Eran casi las 22 y la bruma santafesina cubría el estadio de Colón. La humedad del río El Salado, ése que pasa tan cerca de la cancha, había transformado la espléndida tarde de sol y calor en una noche fría y sombría. El gol no había llegado, las banderas no alcanzaban y el combustible anímico se había acabado.

Antes, el gran capitán Mascherano había revoleado por el piso la cinta que lo distingue como tal, Gago se fue desgarrado y llorando, y hasta Tevez, el jugador fetiche de una nación, falló el tiro del final para que este calvario que fue la Copa América terminara con eliminación en casa.

Enfrente, ese rival al que es imposible desearle mala suerte. Siempre será, Uruguay, el primo hermano de Argentina para todo.

Parte de la familia. Lo reconoció la gente, que terminó aplaudiendo a los jugadores (la excepción fue Diego Forlán al que el affaire con Zaira Nara le valió las puteadas durante todo el partido). Ese Uruguay de corazón gigante que nunca deja de sentirse valiente a pesar del tamaño del rival. Sabe de gestas heroicas, porque es capaz de eliminar a la Argentina de Me­ssi en su propia tierra.

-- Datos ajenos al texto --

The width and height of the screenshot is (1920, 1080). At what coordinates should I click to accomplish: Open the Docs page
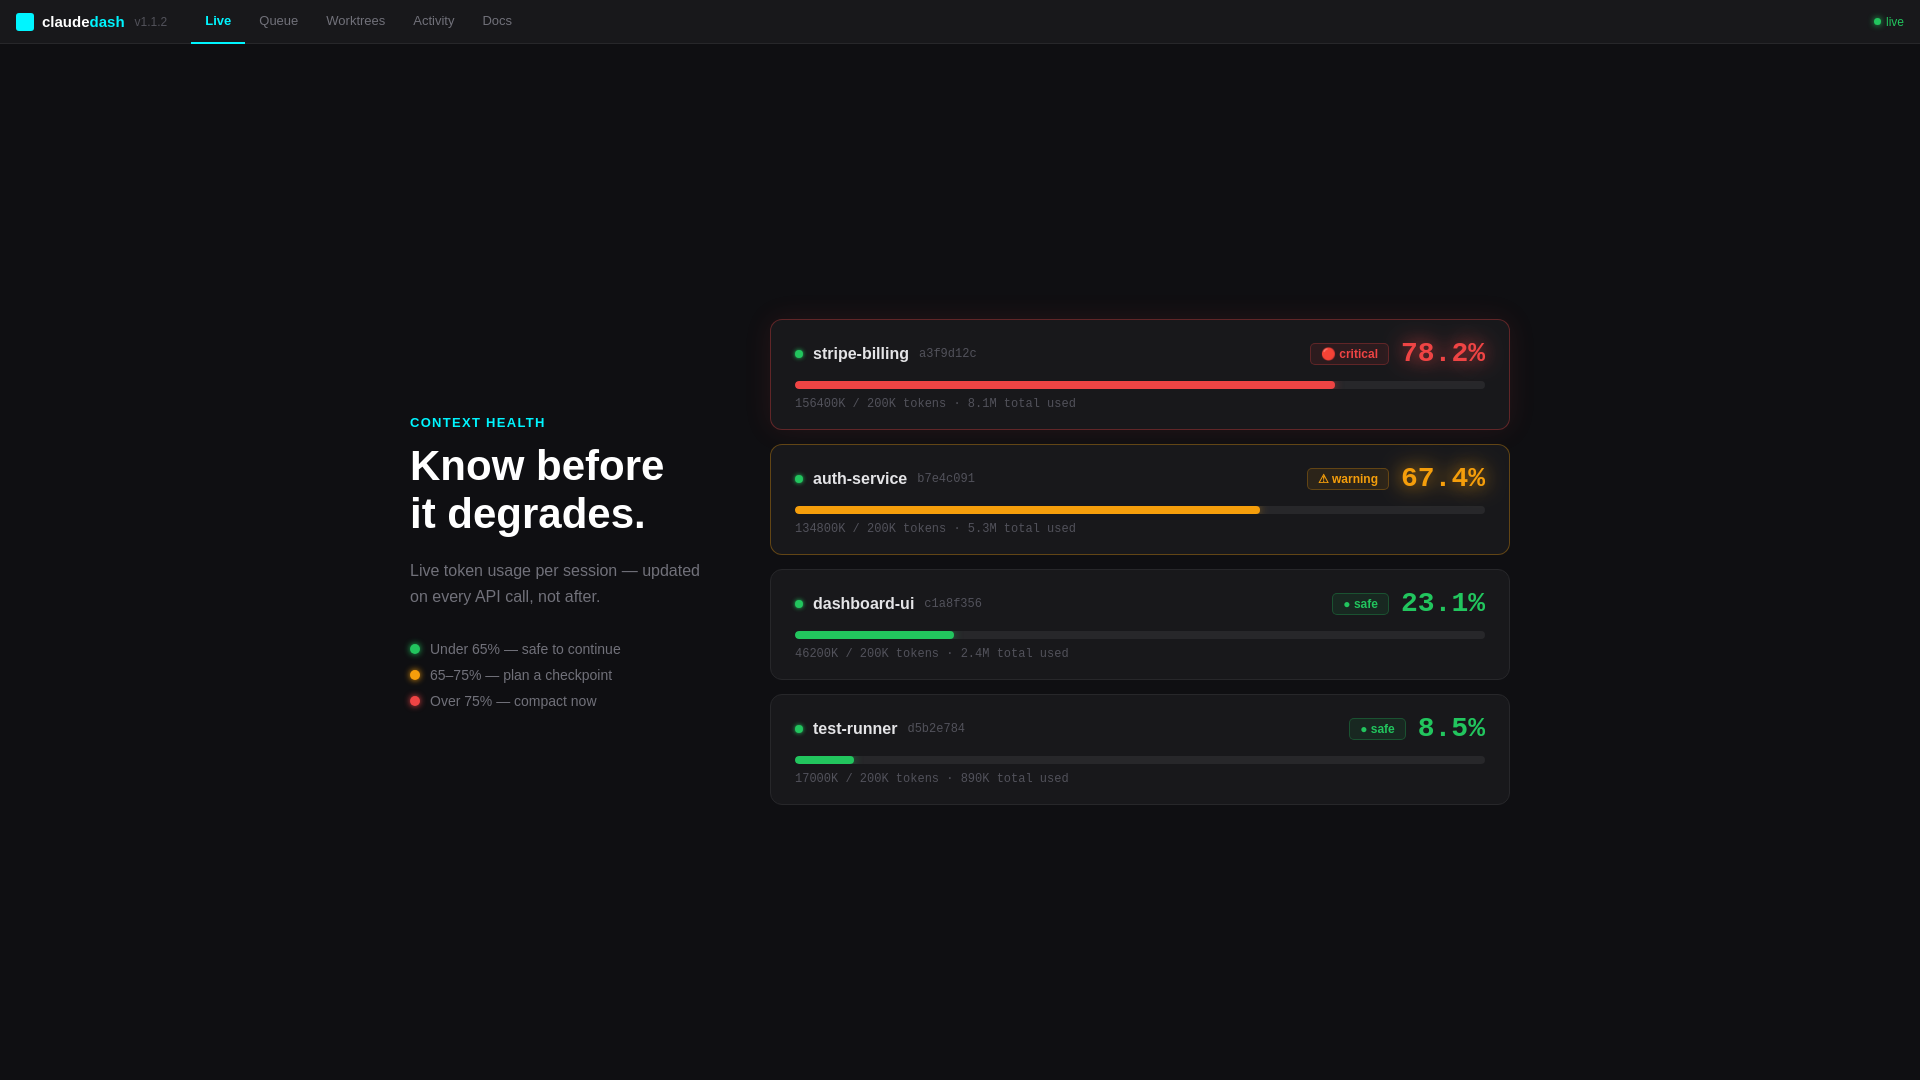coord(496,21)
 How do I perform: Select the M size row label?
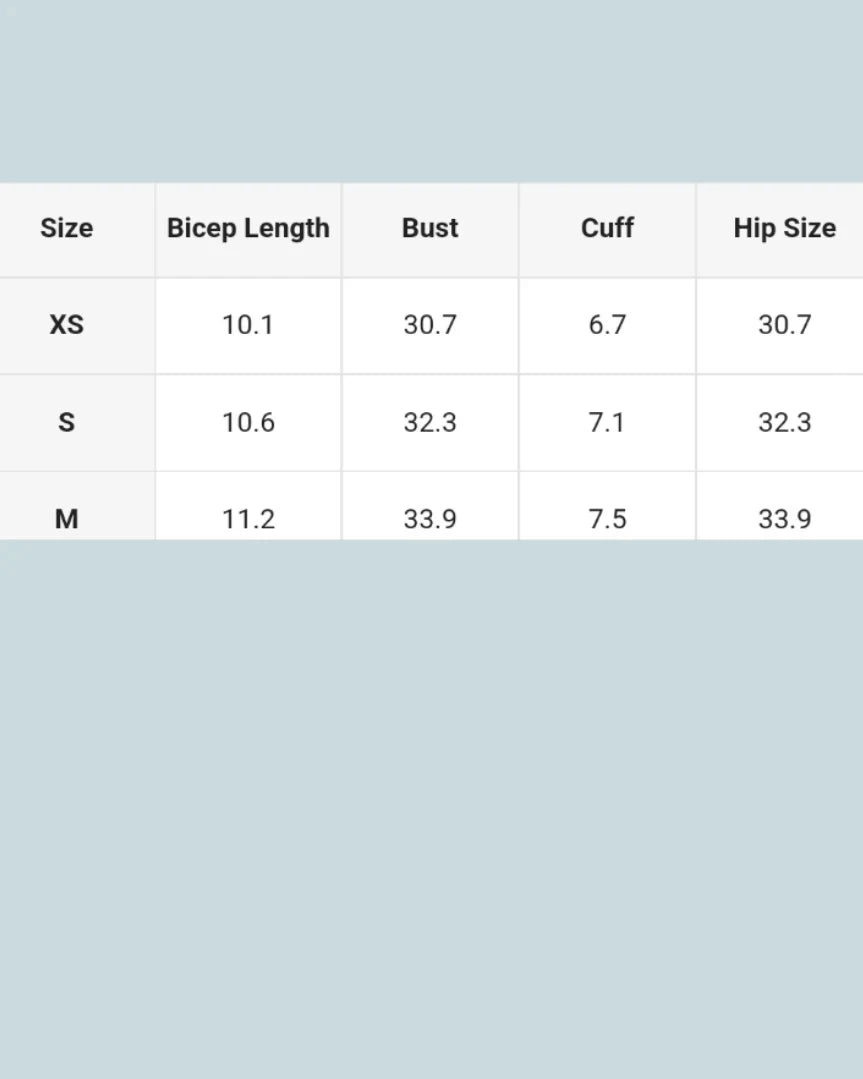(x=66, y=518)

¡Cómo para no recordar que un 16 de julio de 1950 le ganó a Brasil la final del Mundial jugada en el Maracaná!

La selección quedó afuera de la Copa América y todo lo que parecía sólido se desvaneció en el aire frío de Santa Fe. Messi fue elegido el mejor jugador del partido pero ni siquiera se quedó a recibir el reconocimiento. Salieron todos cabizbajos y si alguien los despidió con aplausos, ni se sintieron. Sólo el "'Vamo' Uruguay" cortó el aire.

En apenas minutos se vació el lugar y no hubo música. Los charrúas festejaban en lo alto del estadio y hasta un vivo que les robó una bandera fue "ajusticiado" por los barras de "Hinchadas Unidas Argentinas", que recuperaron el trofeo y se lo devolvieron a sus dueños.

La Copa América seguirá por sus fueros, pero el golpe de escena está dado. Messi, el mejor del mundo, pasó del infierno a la gloria en un par de días y todo el amor que la gente le dio debería repetirse siempre. Su presencia hace en este equipo desordenado, caótico e impotente una pieza de excepción que los argentinos parecieron descubrir en Córdoba.

Fantástico sería que "Leo" encajara en una selección de antología y que explotara de una buena vez. Aunque llegar a la gloria cueste tanto desengaño. Al fin de cuentas, el amor se construye también con grandes fracasos.